▸ RECORDS TO USE
──────

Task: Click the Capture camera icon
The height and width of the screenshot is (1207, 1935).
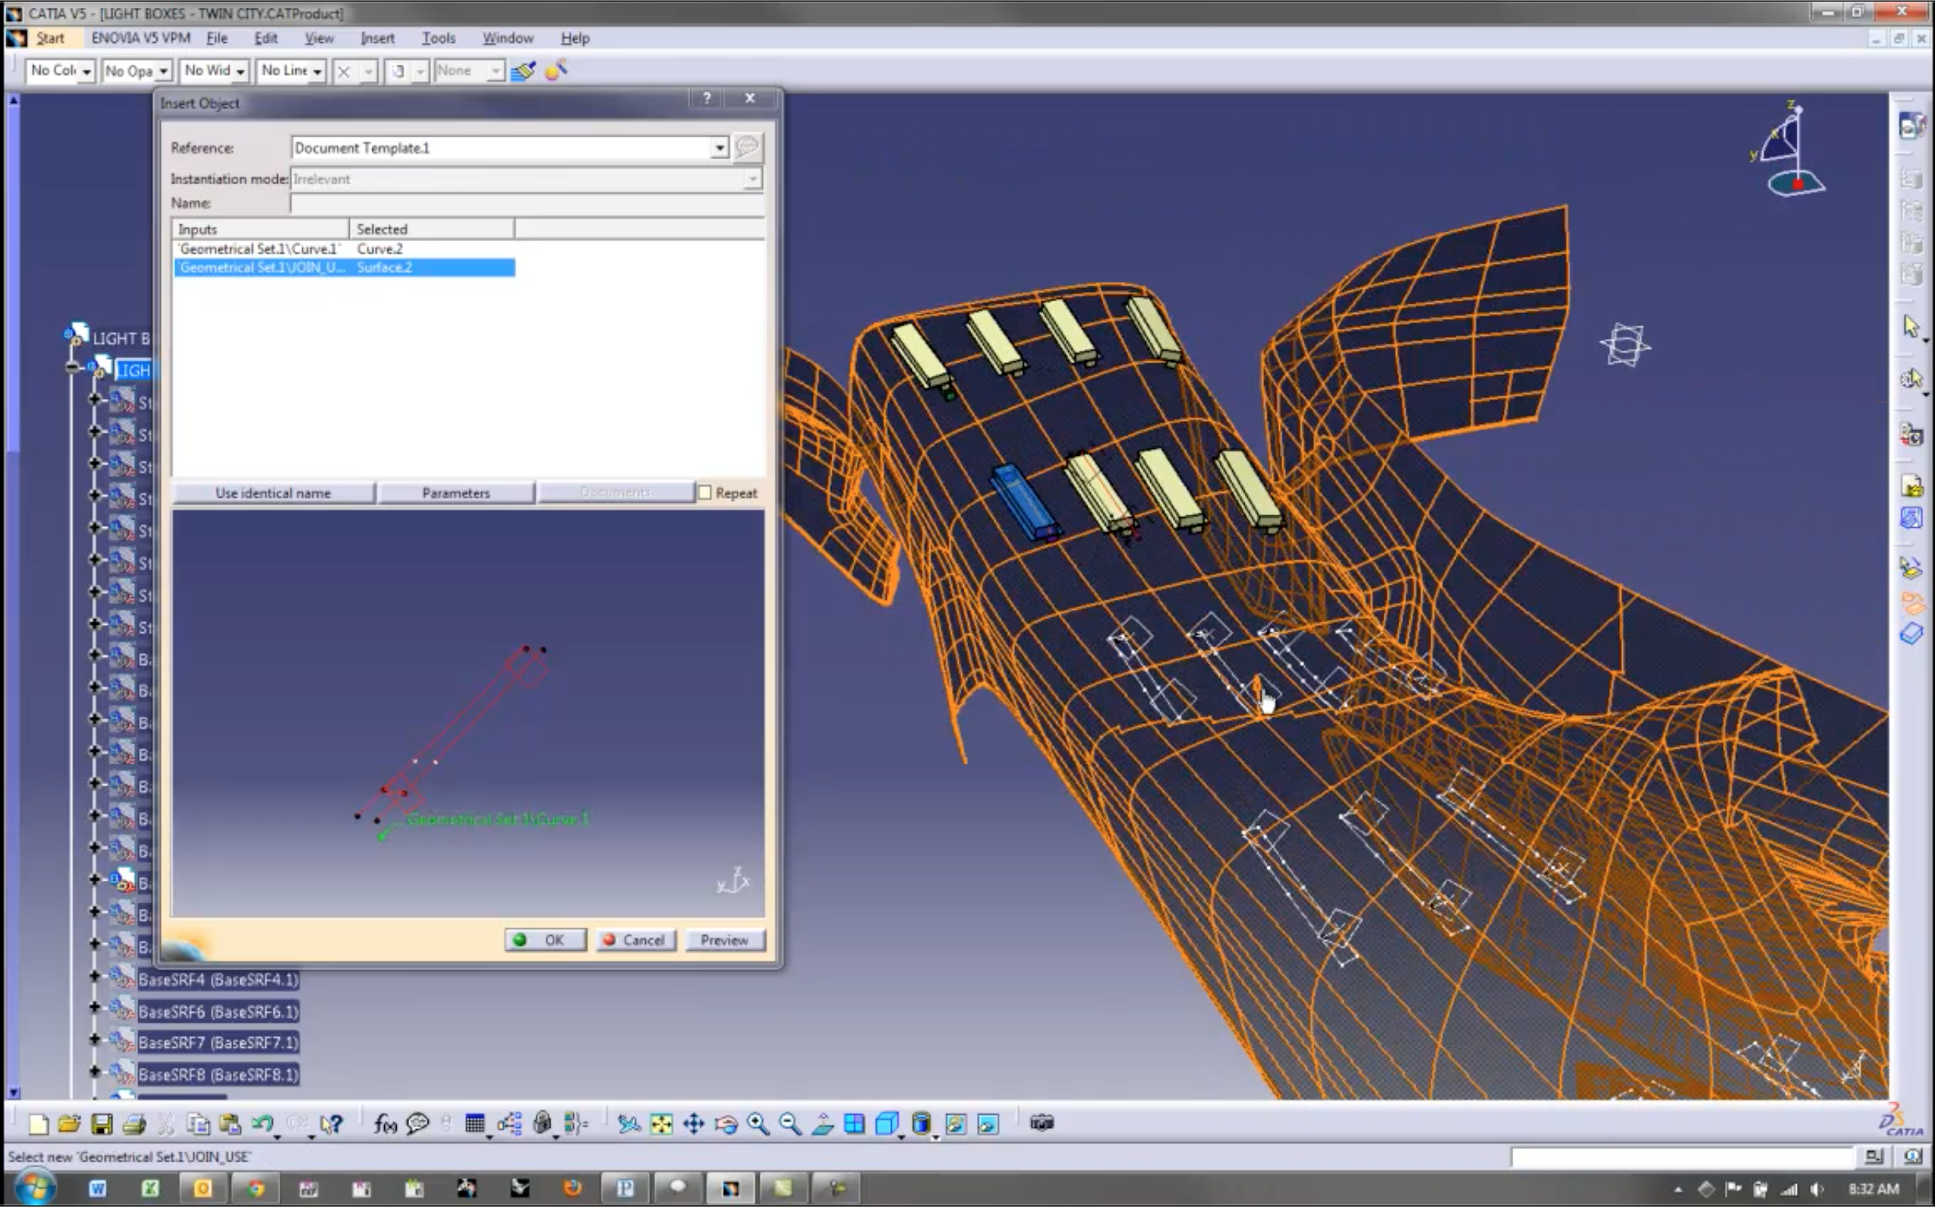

──────

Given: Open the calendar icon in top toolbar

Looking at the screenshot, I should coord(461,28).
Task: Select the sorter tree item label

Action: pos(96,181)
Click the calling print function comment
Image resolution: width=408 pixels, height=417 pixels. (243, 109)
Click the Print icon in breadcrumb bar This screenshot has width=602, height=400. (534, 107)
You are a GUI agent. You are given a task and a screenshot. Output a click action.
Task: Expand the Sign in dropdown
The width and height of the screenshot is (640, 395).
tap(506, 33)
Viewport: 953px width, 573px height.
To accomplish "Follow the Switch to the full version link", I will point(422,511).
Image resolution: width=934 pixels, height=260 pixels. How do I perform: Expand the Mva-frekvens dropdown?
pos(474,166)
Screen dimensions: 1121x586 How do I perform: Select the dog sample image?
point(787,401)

──────

▸ PROMPT
Everything from the line with "Task: Click the Capture camera icon" through the line with "The height and" should be written out exactly as it appears above, end lines included, and nothing outside that range.

▸ RESULT OF THIS EXERCISE
Task: Click the Capture camera icon
The height and width of the screenshot is (1207, 1935).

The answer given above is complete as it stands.